--- TEXTO DE ORIGEN ---

El diálogo es la forma de la sabiduría, pero las palabras que brotan de sus entrañas se las lleva el viento, a menos que haya creado un discipulado como Budas, que encarnó en los budistas; Jesucristo, en los apóstoles y cristianos, y Sócrates, en Platón, quienes les sirvieron de difusores de sus enseñanzas. Los grandes sabios han sido orales. Pero los escritores no anhelan la oralidad sino la escritura. El pensamiento se materializa en estilo, en forma teórica, cuando las ideas se vehiculan a través de la expresión concreta de la lengua.

Si la gracia del escritor es el uso de la palabra en movimiento, su desgracia es la disfuncionalidad de su prosa, que opera en una maniquea tensión. Toda palabra aspira al absoluto de la forma; todo estilo, a la eternidad de la prosa del mundo. Jorge Luis Borges fue un mago de las ideas y Octavio Paz un mago del estilo, con lo que se colige que todo escritor trasciende la eternidad literaria cuando alcanza la magia de la forma, o, lo que es igual, la gracia del estilo. Quien dice autor dice estilo. Cada escritor impone el suyo, que es lo mismo que decir, una impronta seductora de escritor, de emisor de signos. Lo que Barthes llama “coquetería” del estilo reside en los “textos de goce”, aquellos que seducen, imantan al lector y atrapan el placer de la recepción, a lo que él mismo llama “textos de placer”. Si la claridad es la cortesía del escritor -como decía Ortega y Gasset-, la oscuridad es la descortesía. Claridad y gracia son, en efecto, dones intrínsecos a la condición del autor que aspira a la consagración del instante creador. Así pues, la gracia le confiere al autor el don de la magia estilística, en una sintaxis y una prosodia que se transfiguran en la invención de un mundo de palabras edificadas con el talento creador, la imaginación conceptual y la fantasía en movimiento del estilo.

Este tema lo tomé de una amena conversación una noche de vino, con Pedro Delgado Malagón, quien dijo que un escritor sin gracia no es escritor. Ese juicio tajante es consustancial a este hombre de ideal renacentista del parnaso criollo, cuya proverbial cultura enciclopédica nos deslumbra y conmueve, seduce e intimida. Lo dice un intelectual de grácil pluma y frases lapidarias, de mente creadora e iluminadora, que reverbera de música, pasión y magia. Filosofía y arte, cultura y música, historia y arquitectura revolotean en sus elucubraciones fantásticas y reflexiones intelectuales, que practica con el don de su conversación galante y con sus artículos semanales de opinión. Oírlo es una fiesta del intelecto y la cultura, una celebración de la memoria y de la lectura. Su voz es la encarnación epifaníaca del intelectual arquetípico y tajante en sus juicios.

---

▶ [TAREAS PENDIENTES]:
1. En el texto sobre la gracia del escritor, ¿a quién se llama "un mago del estilo"?
2. Copia tal cual del texto sobre la gracia del escritor el trozo que empieza con "El diálogo es" y sigue hasta "de la lengua.".
3. Según el texto sobre la gracia del escritor, ¿qué evita que el viento se lleve las palabras nacidas del diálogo? Explícalo en una a tres oraciones.

--- DATOS MOSTRADOS ---

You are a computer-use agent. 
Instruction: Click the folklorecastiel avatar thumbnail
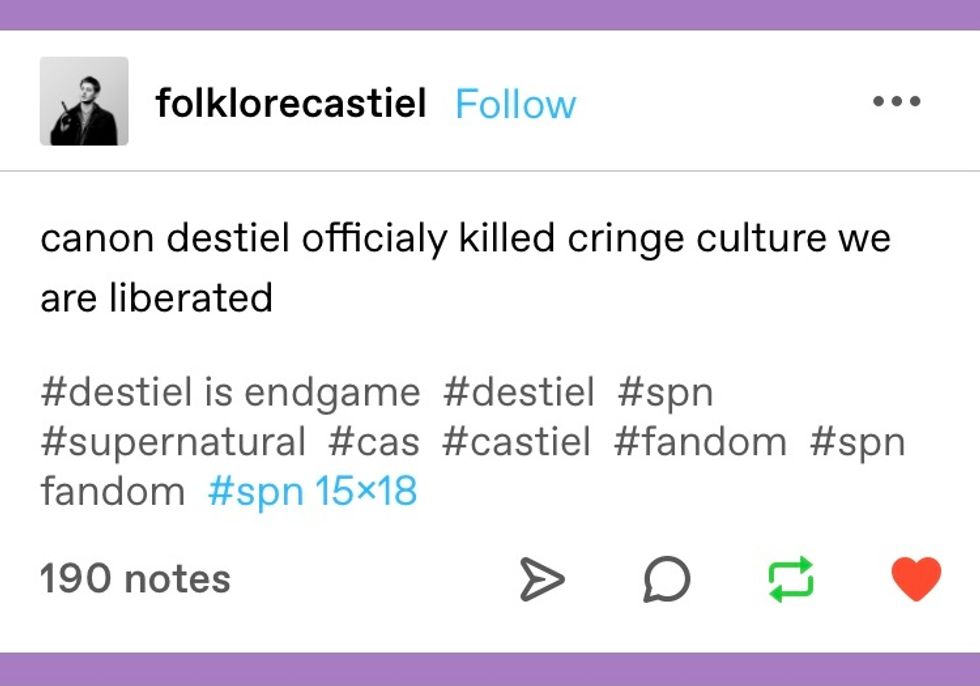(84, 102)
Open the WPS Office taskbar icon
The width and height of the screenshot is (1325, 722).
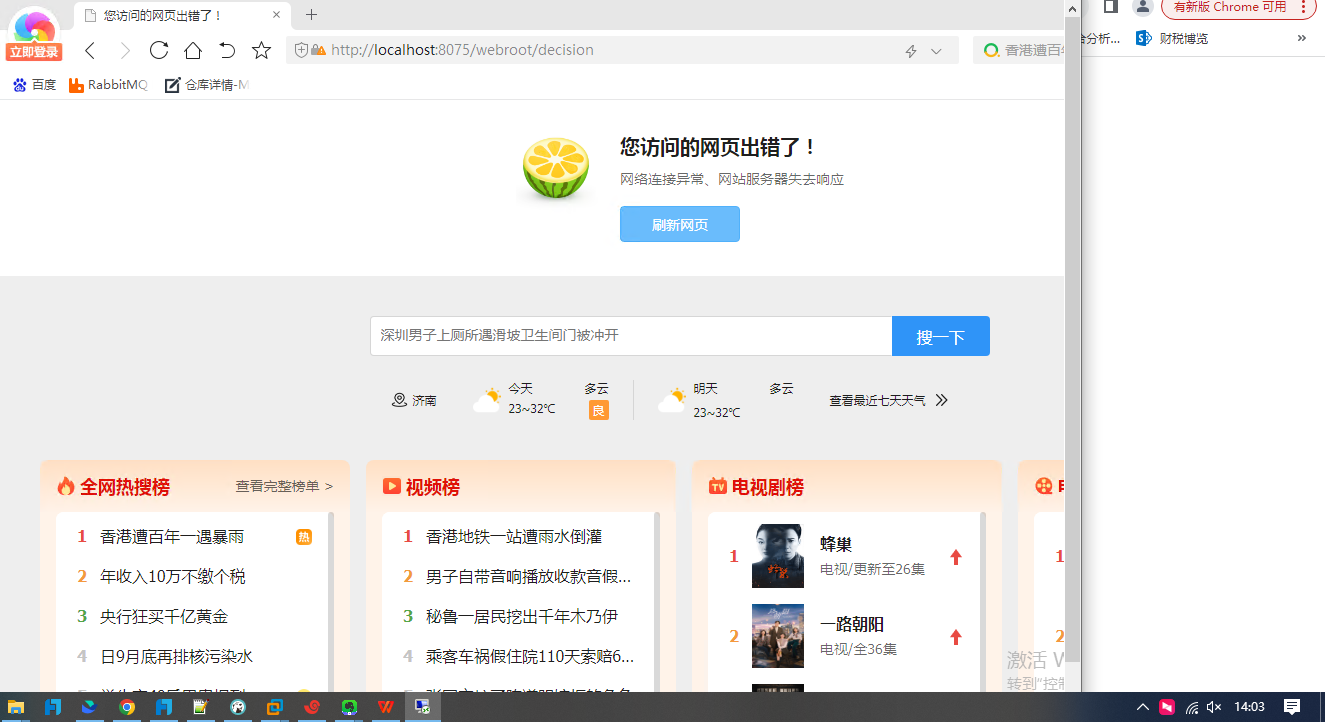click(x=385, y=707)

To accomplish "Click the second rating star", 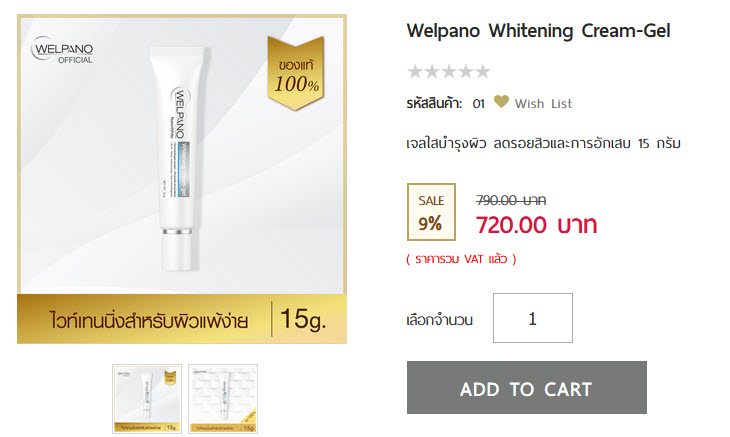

---

▶ [RESPUESTAS]:
1. A Octavio Paz.

2.
El diálogo es la forma de la sabiduría, pero las palabras que brotan de sus entrañas se las lleva el viento, a menos que haya creado un discipulado como Budas, que encarnó en los budistas; Jesucristo, en los apóstoles y cristianos, y Sócrates, en Platón, quienes les sirvieron de difusores de sus enseñanzas. Los grandes sabios han sido orales. Pero los escritores no anhelan la oralidad sino la escritura. El pensamiento se materializa en estilo, en forma teórica, cuando las ideas se vehiculan a través de la expresión concreta de la lengua.

3. Lo evita que el sabio haya formado un grupo de discípulos que difundan sus enseñanzas. Así ocurrió con Jesucristo y los apóstoles y cristianos, y con Sócrates y Platón.